With women statistically outliving their partners by several years, portfolio longevity and income sustainability are especially important planning variables for Sharon-area households thinking about legacy and multigenerational wealth.

The Right Advisory Relationship for Sharon's Financial Complexity

Sharon households with significant accumulated wealth — across real estate, retirement accounts, equity compensation, and taxable investments — deserve an advisory relationship with the technical depth to manage every dimension of the plan. Bouchey Financial Group's fee-only, fiduciary structure means every recommendation reflects the client's best interest, and the firm's in-house CPA and CFP® expertise means tax strategy is built into the investment relationship from the start.

To schedule a complimentary consultation at the Medfield office, contact the team directly.

Frequently Asked Questions

What does a wealth manager do beyond managing investments? 

Beyond portfolio construction, a wealth manager integrates tax planning, retirement income strategy, estate coordination, Social Security analysis, and risk management into a unified plan. For Sharon-area households with equity compensation, multiple account types, and Massachusetts tax exposure, the integration across those disciplines is where the greatest value is produced.

What is a fiduciary financial advisor? 

A fiduciary is legally required to act in your best interest at all times, with a duty of care and a duty of loyalty that cannot be waived. This distinguishes registered investment advisers from broker-dealers, whose recommendations need only be "suitable" — a lower standard that permits compensation-driven product recommendations.
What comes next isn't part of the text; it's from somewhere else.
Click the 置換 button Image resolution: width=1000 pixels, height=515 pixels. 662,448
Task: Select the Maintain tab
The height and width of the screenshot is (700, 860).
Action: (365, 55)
How do fee-only advisors work? 

Fee-only advisors are compensated exclusively by the client — through a percentage of assets under management, a flat retainer, or hourly fees — with no commissions or third-party product compensation. The fee-only model means the advisor's incentive is to grow your portfolio, not to sell products that generate revenue for their firm.

How much money do you need for wealth management? 
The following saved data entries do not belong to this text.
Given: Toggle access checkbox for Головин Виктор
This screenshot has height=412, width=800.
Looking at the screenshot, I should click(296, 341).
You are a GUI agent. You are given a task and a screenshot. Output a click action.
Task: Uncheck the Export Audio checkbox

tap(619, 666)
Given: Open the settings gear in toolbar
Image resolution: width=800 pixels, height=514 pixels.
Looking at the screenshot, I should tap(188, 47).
Most fee-only RIAs set minimums between $250,000 and $1 million, reflecting the complexity of the planning relationships they manage. Bouchey Financial Group's $500,000 minimum reflects the depth of the integrated work the firm provides — tax planning, retirement income modeling, estate coordination, and investment management together.

What retirement mistakes do affluent families most commonly make? 

The most consequential are drawing retirement accounts in the wrong sequence (triggering unnecessary taxes), failing to manage concentrated positions before they represent too large a share of total wealth, claiming Social Security too early, and underestimating the Massachusetts estate tax threshold. Each is avoidable with proper planning and difficult to reverse once made.

How often should portfolios be reviewed? 

Formally at least annually, with additional reviews triggered by significant life events — a job change, equity compensation vesting, business sale, or major market shift. Annual reviews catch allocation drift, outdated beneficiary designations, and tax planning windows that open or close based on income changes.

What tax strategies help high-income South Shore households? 

The most impactful strategies for Sharon-area households are: timing equity compensation events to manage annual income relative to the Massachusetts surtax threshold; executing Roth conversions in low-income years before RMDs begin; directing portfolio rebalancing through tax-deferred accounts to avoid capital gains; and using appreciated securities — rather than cash — for charitable giving to eliminate embedded capital gains.